We have to sacrifice the foolish bravado that makes us disregard the rules, even to our own detriment, when we vouch that we drive better when we are drunk. Corruption begins with smalls things, and grows to envelop the whole nation, like an insidious fungus that first assaults one potato before ruining the whole crop.

Compatriots, we are all complicit.

And as we all rush to lay blame everywhere else except on our own doorstep, and everyone tussles to be the one who gets credit for slaying the beast; the beast himself sleeps easy, assured that as long as there is disagreement about who wields the spear, that spear will not come. In a real-life  tragedy of the commons, and a poignant example of a failure to apply game theory, all our best minds want to lead.  We have a whole football team made up of Luis Suarezes.

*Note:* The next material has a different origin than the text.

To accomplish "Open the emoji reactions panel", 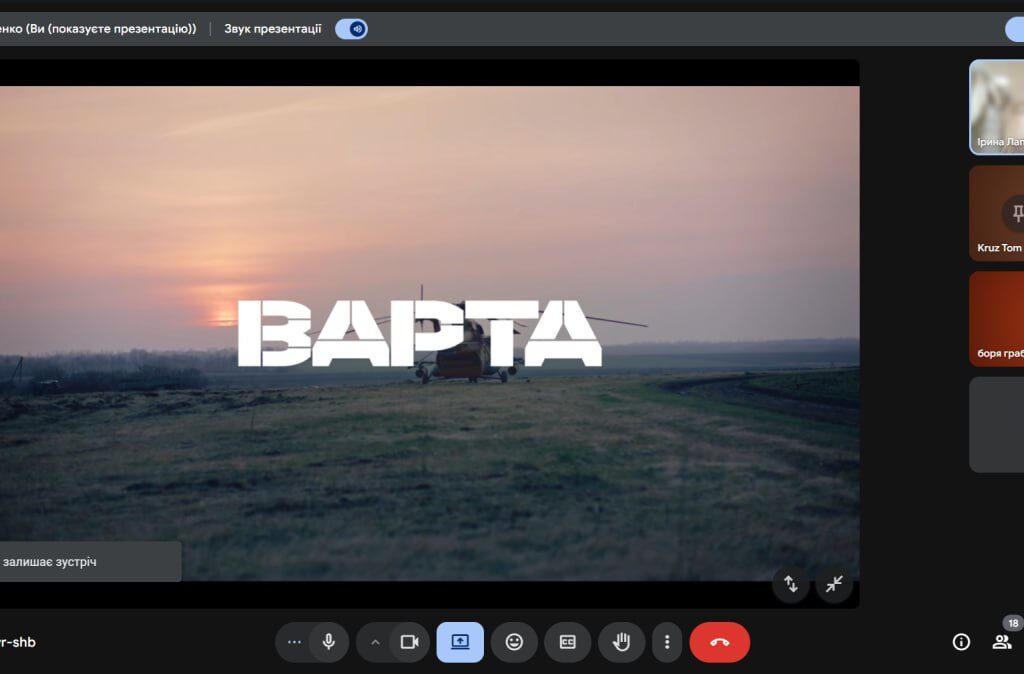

Our moral fabric is in tatters, and we’re busy  trying to make something with it, instead of examining the integrity of the material. We are a sick nation, and we continue to skirt the issues and politicize every minor thing. Like the Easterners, we need to take time to examine ourselves, to meditate on who we are as a nation, and move past the artificial divisions that divide us.

Many a commentator wants a commission, or a committee, or some taskforce to solve the current endemic corruption. What we fail to acknowledge is that corruption isn’t a monster that’s out there, like a dragon waiting to be slain. No, corruption is a set of practices, to which we are complicit , and which we continue to tolerate. the years under ZANU PF have left us so damaged, we fail to realise just how aberrant our behaviour is.

A new dawn is on the horizon for Zimbabwe. I see it. But I’m afraid that as we begin to rebuild,  it will be much easier to fix the sickness of our economy.

Our moral life?

Well, that will be a whole other matter.